State revenue model shows $9.99/mcf LNG break-even if AKLNG costs rise 20%
A 20 percent rise in Alaska LNG construction costs would push the project's export break-even price to $9.99 per thousand cubic feet, the Alaska Department of Revenue told the House Resources Committee in a July 7 letter responding to questions legislators posed in May about higher-cost scenarios.
The department's baseline assumes $46.2 billion in real 2026 capital costs. At a 20 percent increase, Acting Commissioner Janelle L. Earls wrote, the project would need "an estimated nominal LNG break-even price in 2033 of approximately $9.99 per mcf" and would yield "estimated cumulative total state revenues through 2062 of approximately $25.4 billion." The source matrix shows the baseline at approximately $25.1 billion at the same $1.50 upstream gas price assumption, a difference of roughly $336 million over four decades. The same scenario produces an estimated nominal in-state break-even price in 2033 of approximately $5.28 per mcf.
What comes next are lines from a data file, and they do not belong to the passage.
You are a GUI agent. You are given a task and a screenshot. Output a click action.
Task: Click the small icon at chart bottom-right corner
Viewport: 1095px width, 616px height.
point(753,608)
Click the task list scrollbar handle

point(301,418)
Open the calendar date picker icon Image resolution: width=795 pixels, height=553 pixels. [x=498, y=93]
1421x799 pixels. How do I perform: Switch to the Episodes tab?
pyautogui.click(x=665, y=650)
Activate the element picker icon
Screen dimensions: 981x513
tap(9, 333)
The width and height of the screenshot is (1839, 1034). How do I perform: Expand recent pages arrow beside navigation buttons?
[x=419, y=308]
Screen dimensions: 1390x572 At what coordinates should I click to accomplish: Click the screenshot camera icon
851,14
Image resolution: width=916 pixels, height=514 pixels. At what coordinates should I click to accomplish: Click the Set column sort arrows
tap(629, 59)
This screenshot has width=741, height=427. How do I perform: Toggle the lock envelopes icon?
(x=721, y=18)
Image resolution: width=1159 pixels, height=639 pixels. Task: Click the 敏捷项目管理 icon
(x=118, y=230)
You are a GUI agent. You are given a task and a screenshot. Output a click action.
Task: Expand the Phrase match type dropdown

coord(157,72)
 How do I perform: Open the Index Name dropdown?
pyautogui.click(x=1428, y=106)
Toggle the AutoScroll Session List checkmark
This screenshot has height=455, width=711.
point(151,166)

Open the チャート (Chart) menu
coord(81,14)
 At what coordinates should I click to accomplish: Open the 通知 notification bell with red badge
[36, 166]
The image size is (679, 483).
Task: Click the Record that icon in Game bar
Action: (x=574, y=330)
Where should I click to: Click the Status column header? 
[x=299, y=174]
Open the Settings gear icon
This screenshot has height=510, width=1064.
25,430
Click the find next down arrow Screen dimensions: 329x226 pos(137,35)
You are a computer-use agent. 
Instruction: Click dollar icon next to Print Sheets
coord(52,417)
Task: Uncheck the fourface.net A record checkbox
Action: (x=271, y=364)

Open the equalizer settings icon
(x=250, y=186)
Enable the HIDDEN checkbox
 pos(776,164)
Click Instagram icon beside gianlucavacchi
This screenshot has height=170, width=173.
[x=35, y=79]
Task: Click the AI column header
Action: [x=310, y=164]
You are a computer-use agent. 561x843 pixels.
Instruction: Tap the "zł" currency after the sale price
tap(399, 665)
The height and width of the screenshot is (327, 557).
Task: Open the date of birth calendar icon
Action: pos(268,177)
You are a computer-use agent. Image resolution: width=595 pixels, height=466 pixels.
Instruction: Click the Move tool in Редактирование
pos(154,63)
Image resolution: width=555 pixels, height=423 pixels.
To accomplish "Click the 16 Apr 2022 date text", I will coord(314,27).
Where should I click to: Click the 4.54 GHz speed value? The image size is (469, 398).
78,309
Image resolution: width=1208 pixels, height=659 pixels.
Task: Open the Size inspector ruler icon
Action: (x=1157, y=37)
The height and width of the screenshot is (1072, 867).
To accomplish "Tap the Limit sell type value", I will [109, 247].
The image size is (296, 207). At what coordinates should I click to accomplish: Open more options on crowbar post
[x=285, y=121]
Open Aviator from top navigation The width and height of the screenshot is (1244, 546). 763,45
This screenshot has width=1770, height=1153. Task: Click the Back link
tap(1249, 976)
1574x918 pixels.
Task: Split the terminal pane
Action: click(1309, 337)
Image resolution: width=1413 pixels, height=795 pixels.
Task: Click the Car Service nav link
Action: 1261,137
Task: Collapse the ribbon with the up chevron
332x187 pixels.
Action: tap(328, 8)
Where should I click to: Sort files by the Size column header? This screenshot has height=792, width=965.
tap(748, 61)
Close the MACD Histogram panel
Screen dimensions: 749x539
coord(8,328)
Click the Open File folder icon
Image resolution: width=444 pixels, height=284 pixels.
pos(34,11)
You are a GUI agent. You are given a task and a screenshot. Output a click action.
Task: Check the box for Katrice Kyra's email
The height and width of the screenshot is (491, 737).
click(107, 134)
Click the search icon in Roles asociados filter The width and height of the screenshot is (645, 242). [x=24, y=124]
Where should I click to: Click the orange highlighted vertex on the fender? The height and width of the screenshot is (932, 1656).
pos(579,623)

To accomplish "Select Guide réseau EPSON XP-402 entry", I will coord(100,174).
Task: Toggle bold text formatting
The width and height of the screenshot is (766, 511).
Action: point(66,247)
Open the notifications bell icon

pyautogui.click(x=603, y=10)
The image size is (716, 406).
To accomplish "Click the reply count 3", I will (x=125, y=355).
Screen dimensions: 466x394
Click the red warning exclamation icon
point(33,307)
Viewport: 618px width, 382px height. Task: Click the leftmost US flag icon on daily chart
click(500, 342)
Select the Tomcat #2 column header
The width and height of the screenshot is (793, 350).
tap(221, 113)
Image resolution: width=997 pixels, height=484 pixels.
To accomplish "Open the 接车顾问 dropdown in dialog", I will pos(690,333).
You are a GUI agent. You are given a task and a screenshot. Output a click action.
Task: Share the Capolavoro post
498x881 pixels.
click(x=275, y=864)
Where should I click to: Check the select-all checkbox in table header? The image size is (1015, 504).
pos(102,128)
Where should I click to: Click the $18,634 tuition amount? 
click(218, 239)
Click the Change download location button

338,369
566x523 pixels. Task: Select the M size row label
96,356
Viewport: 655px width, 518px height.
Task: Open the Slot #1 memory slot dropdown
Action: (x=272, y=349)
The $9.99 figure matters because LNG futures prices for Asia delivery have been running in the $8 to $9 range. Chief Economist Dan Stickel told the House Finance Committee in May that "futures market prices indicate something in that $8 to $9 range," placing the higher-cost scenario above that range.
The July 7 letter also included a separate Phase 1-only analysis, an in-state pipeline scenario without LNG exports, showing an estimated nominal in-state break-even price of approximately $12.65 per mcf in 2033.
The letters also detail a production tax complication. Earls wrote that "incremental AKLNG production tax revenues are negative because upstream producers are assumed to incur additional lease expenditures at fields expected to supply gas to the project, primarily Prudhoe Bay and Point Thomson." The state's total production tax receipts remain positive but fall below the Spring 2026 forecast from 2029 through 2032. The department notes that the cumulative net impact of AKLNG on production tax is positive over the next decade under baseline modeling assumptions, while cautioning that dividing production and costs among individual companies and aggregating with each company's other North Slope fields could result in revenues that differ materially, and that oil prices and costs remain uncertain.
Independent analysts have raised broader questions about the baseline itself. A Public Citizen review of North American LNG terminals found average cost overruns of roughly 60 percent, suggesting actual costs could reach $87 billion or more, well above the 20 percent scenario the department modeled.
The conference committee continues to work through HB 381, the Alaska LNG tax bill. The sensitivity matrices the department provided cover capital cost increases up to 100 percent above baseline.